(MATERIAL TO PROCESS begins)

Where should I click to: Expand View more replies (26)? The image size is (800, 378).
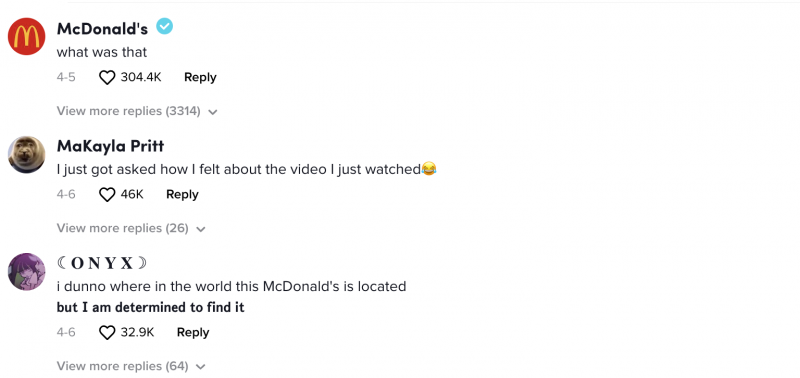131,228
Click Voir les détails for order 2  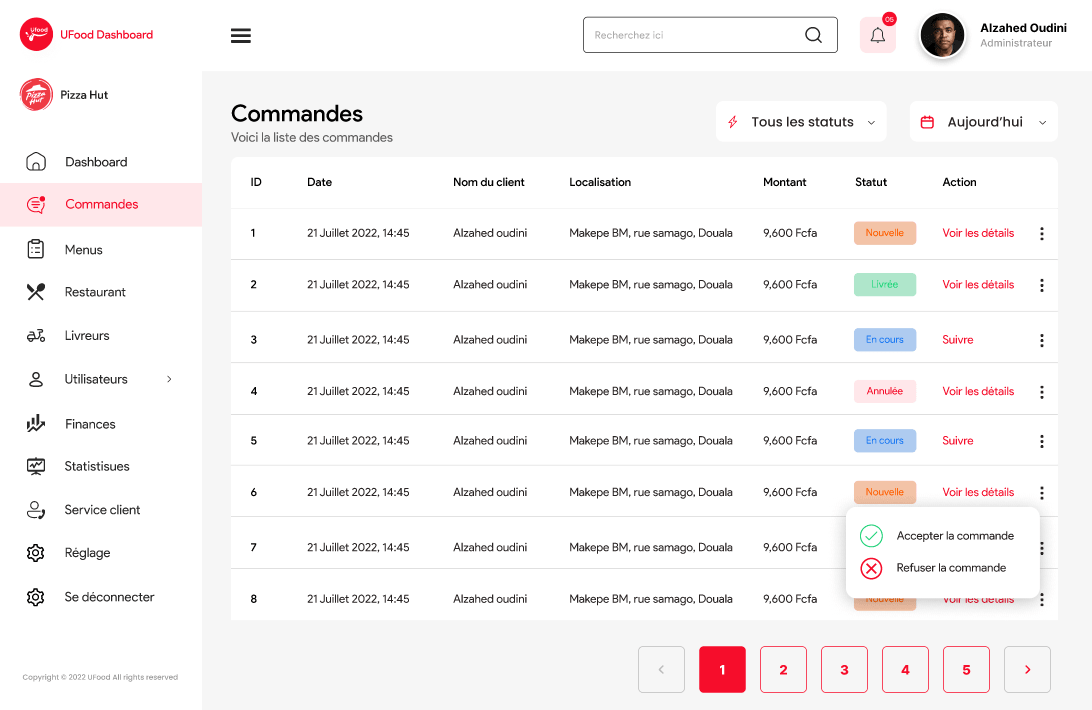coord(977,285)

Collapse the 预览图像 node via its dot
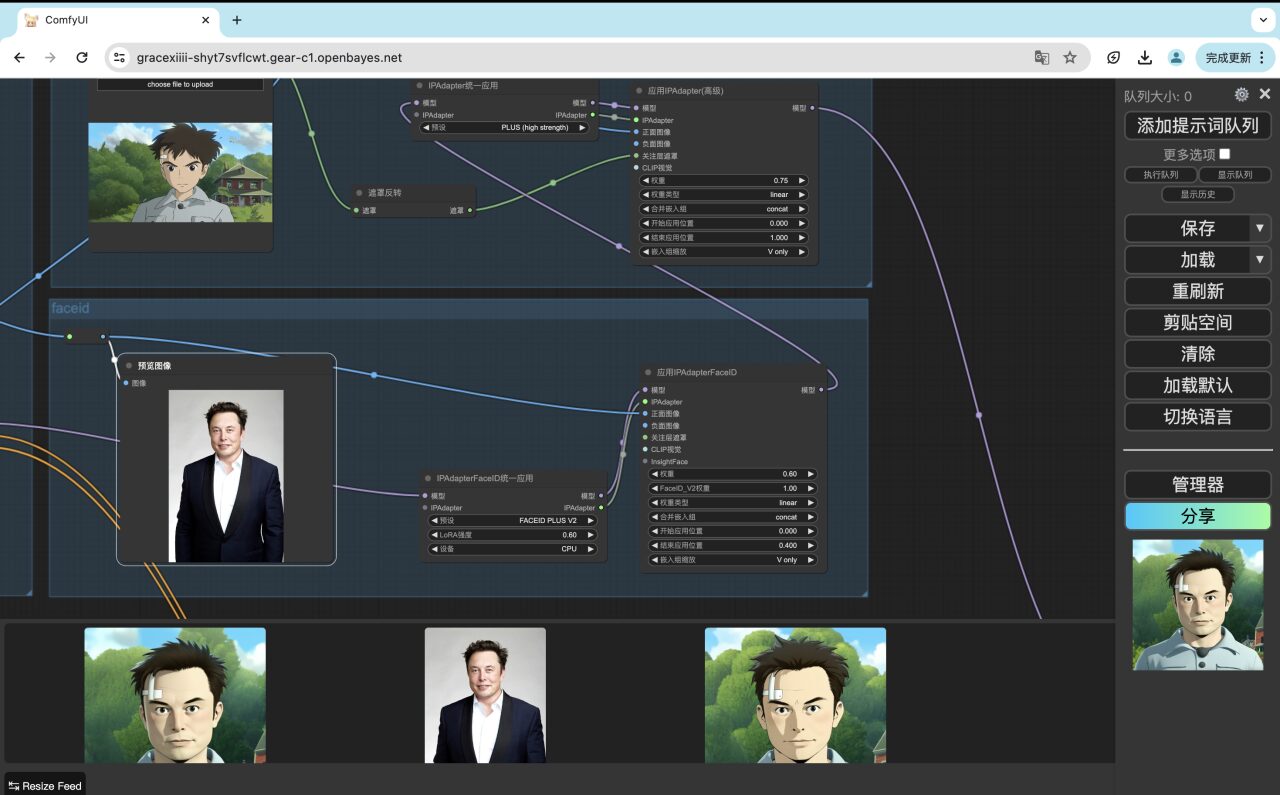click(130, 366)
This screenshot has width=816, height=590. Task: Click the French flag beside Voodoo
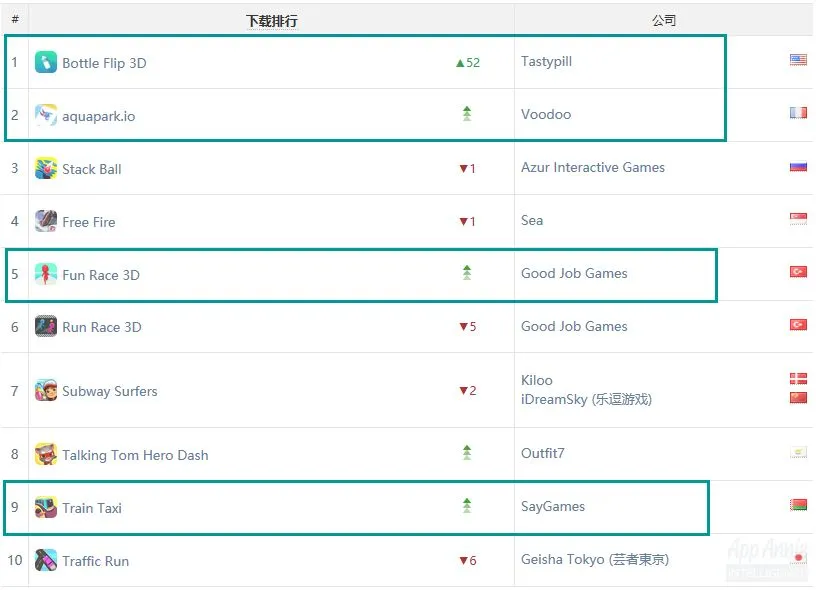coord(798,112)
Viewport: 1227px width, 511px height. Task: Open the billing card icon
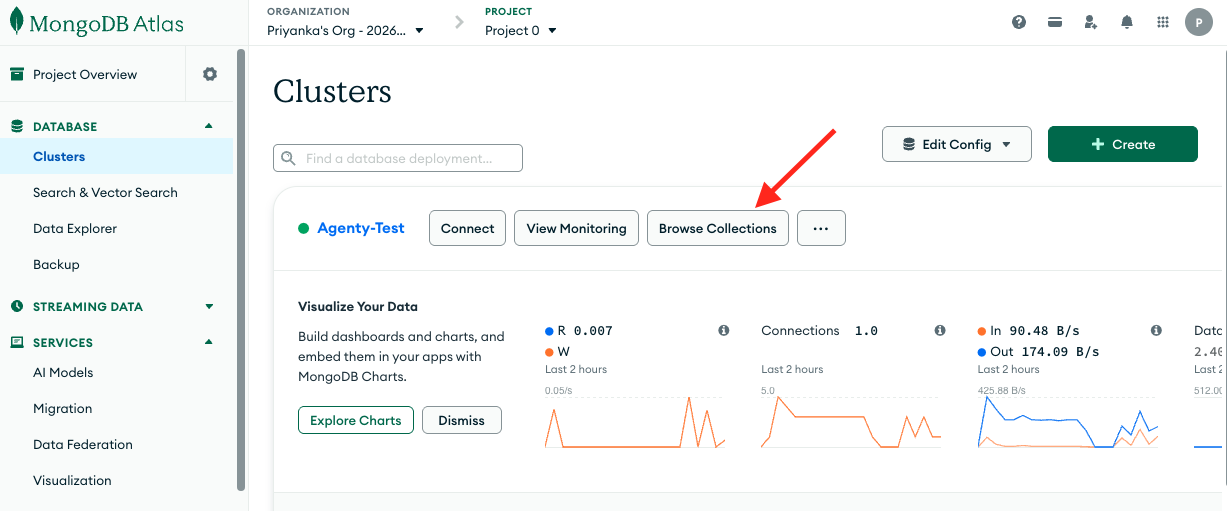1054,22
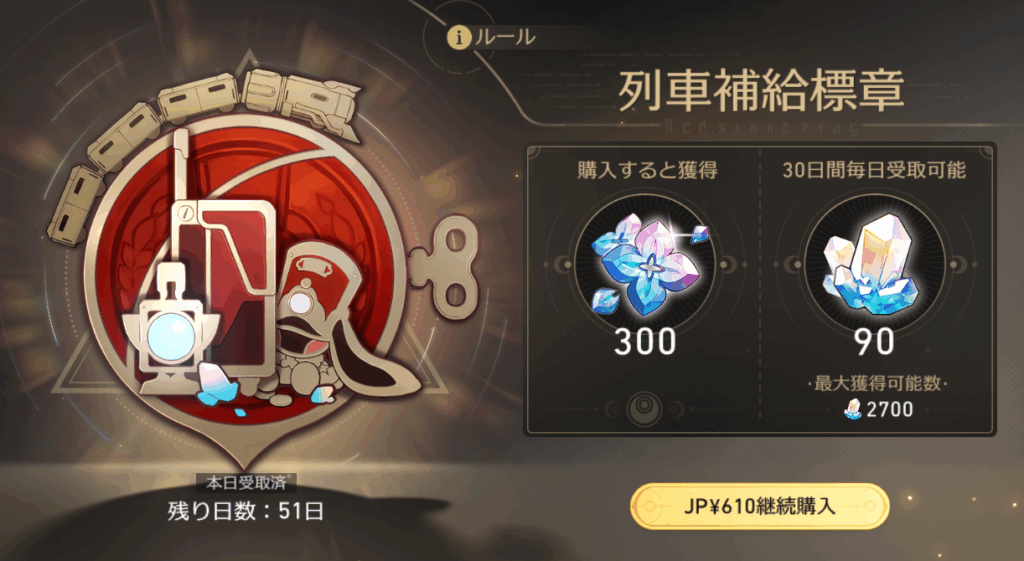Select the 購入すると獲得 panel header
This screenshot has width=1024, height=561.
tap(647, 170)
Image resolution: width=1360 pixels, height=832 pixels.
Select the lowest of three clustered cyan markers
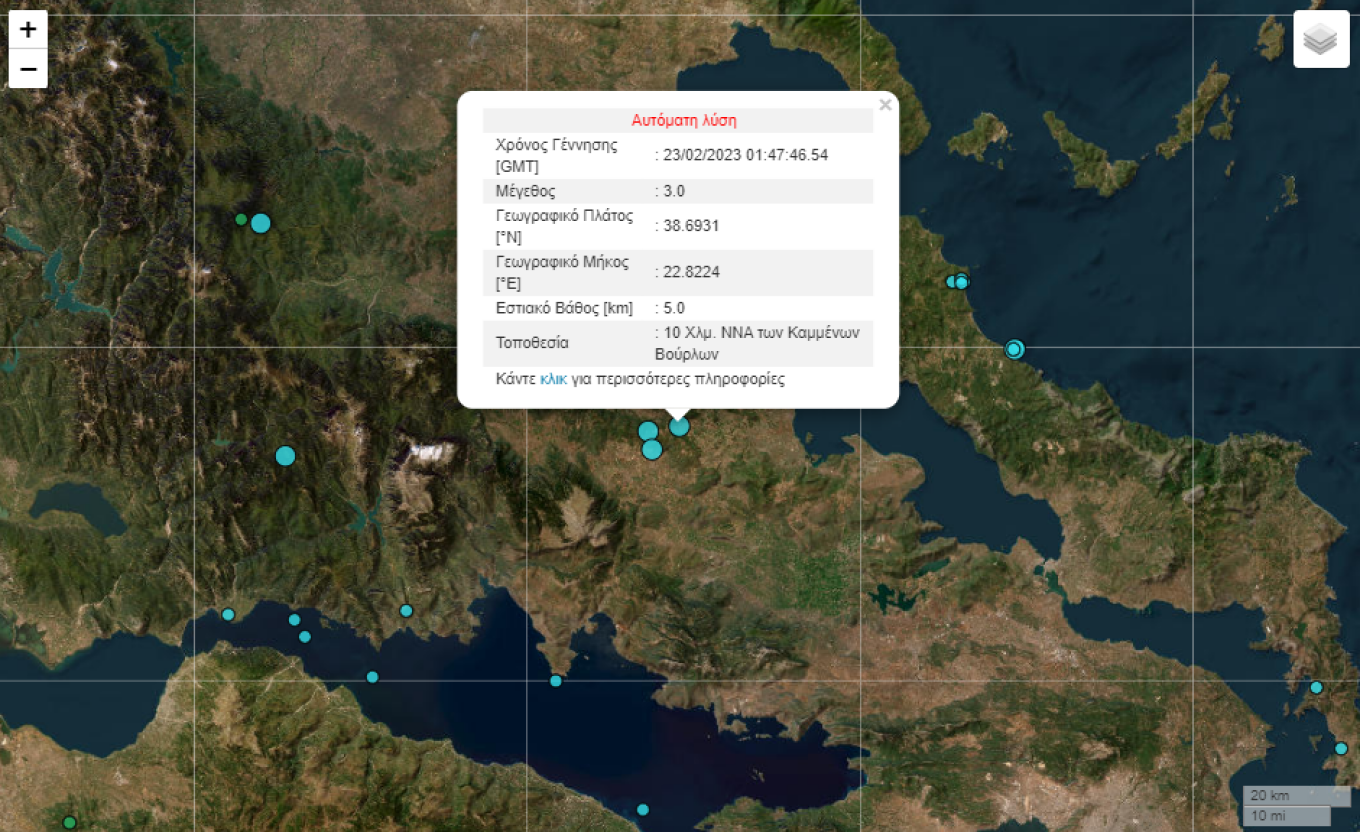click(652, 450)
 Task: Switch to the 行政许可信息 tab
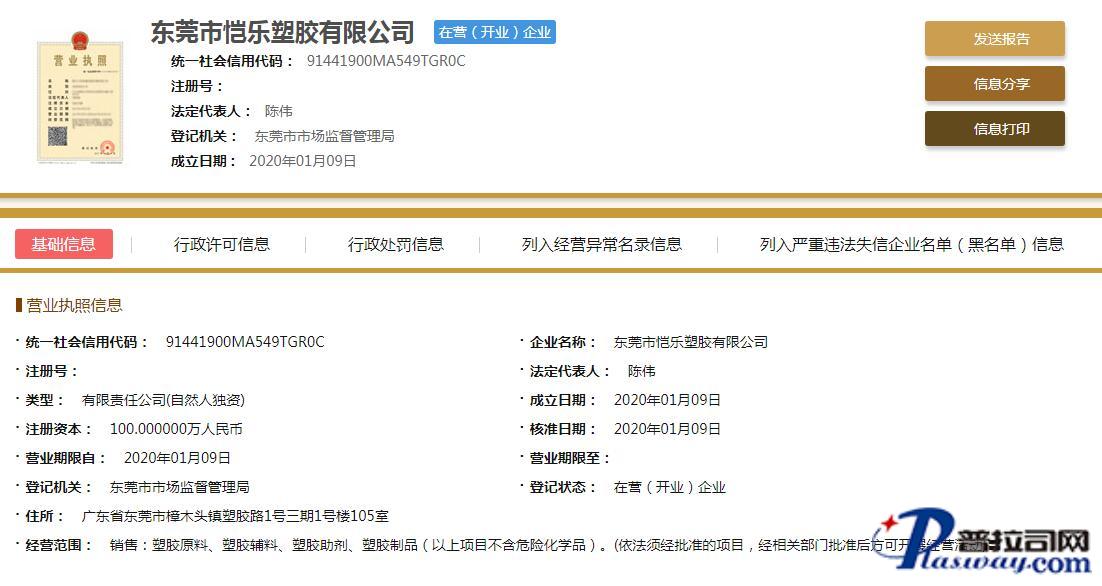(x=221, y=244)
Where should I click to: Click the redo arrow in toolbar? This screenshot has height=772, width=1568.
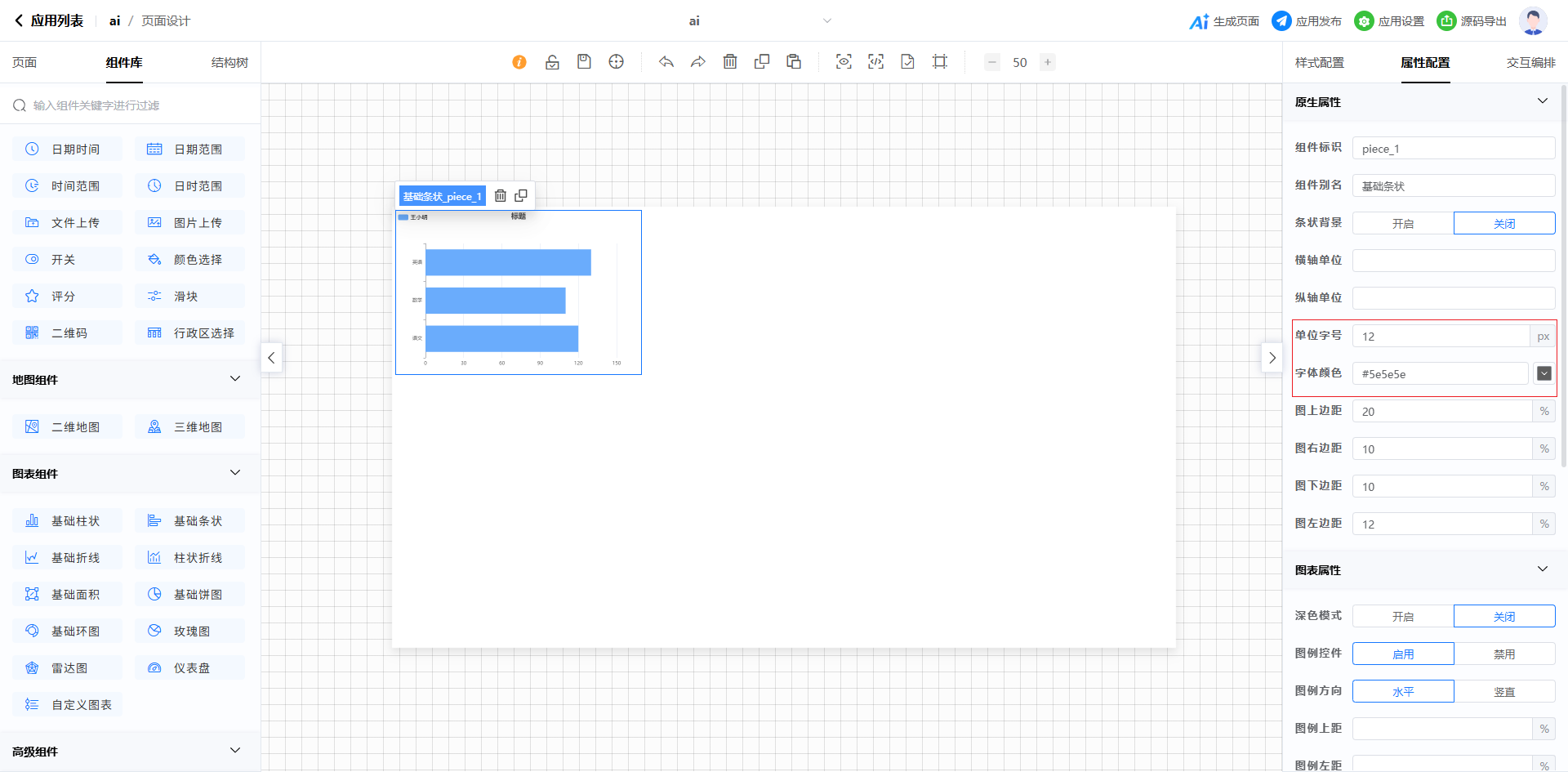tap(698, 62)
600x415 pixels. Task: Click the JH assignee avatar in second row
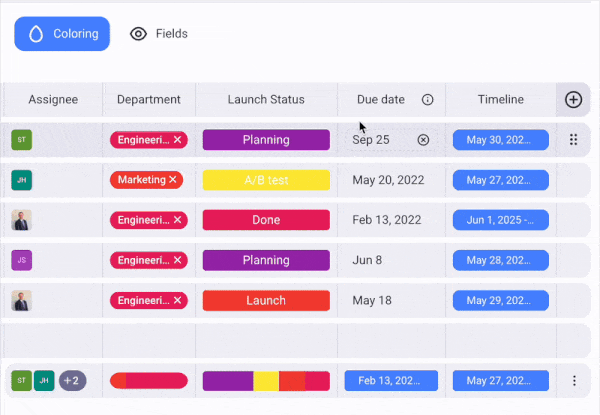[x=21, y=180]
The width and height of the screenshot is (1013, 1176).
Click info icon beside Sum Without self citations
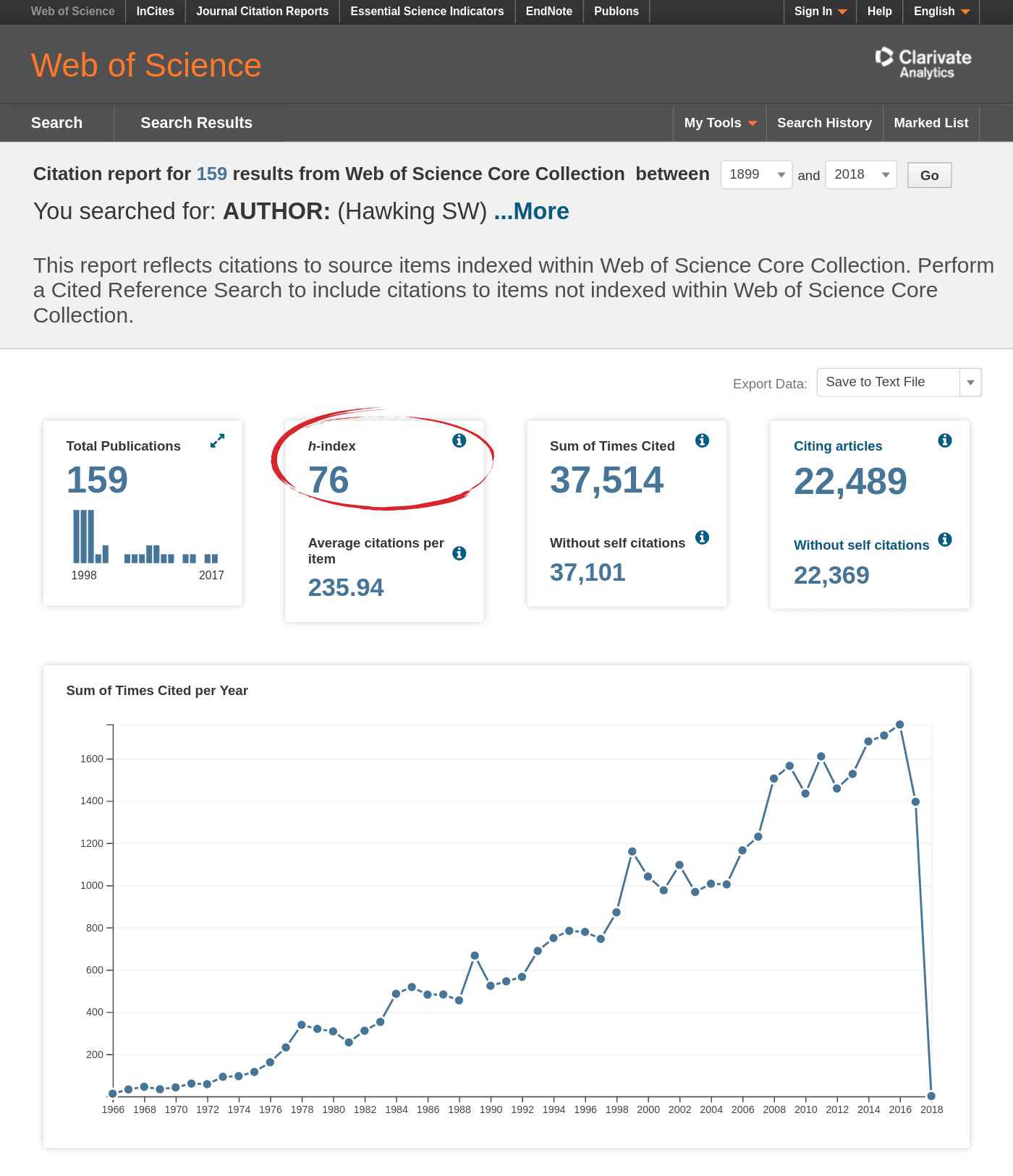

(MATERIAL TO PROCESS ends)

● EXERCISE BRIEF
Set down exactly the lines between the one with "Collapse the 预览图像 node via its dot" and the last line of the material above, both included, but none of the pictures.

● TASK OUTPUT
Collapse the 预览图像 node via its dot
click(130, 366)
This screenshot has width=816, height=590. Task: Click the French flag beside Voodoo
coord(798,112)
Viewport: 1227px width, 511px height. Task: Open the billing card icon
1054,22
Select the 購入すると獲得 panel header
This screenshot has width=1024, height=561.
tap(647, 170)
Image resolution: width=1360 pixels, height=832 pixels.
Select the lowest of three clustered cyan markers
click(652, 450)
 Task: Switch to the 行政许可信息 tab
(x=221, y=244)
Where should I click to: Click the redo arrow in toolbar? This screenshot has height=772, width=1568.
tap(698, 62)
600x415 pixels. Task: Click the JH assignee avatar in second row
[x=21, y=180]
The width and height of the screenshot is (1013, 1176).
Click info icon beside Sum Without self citations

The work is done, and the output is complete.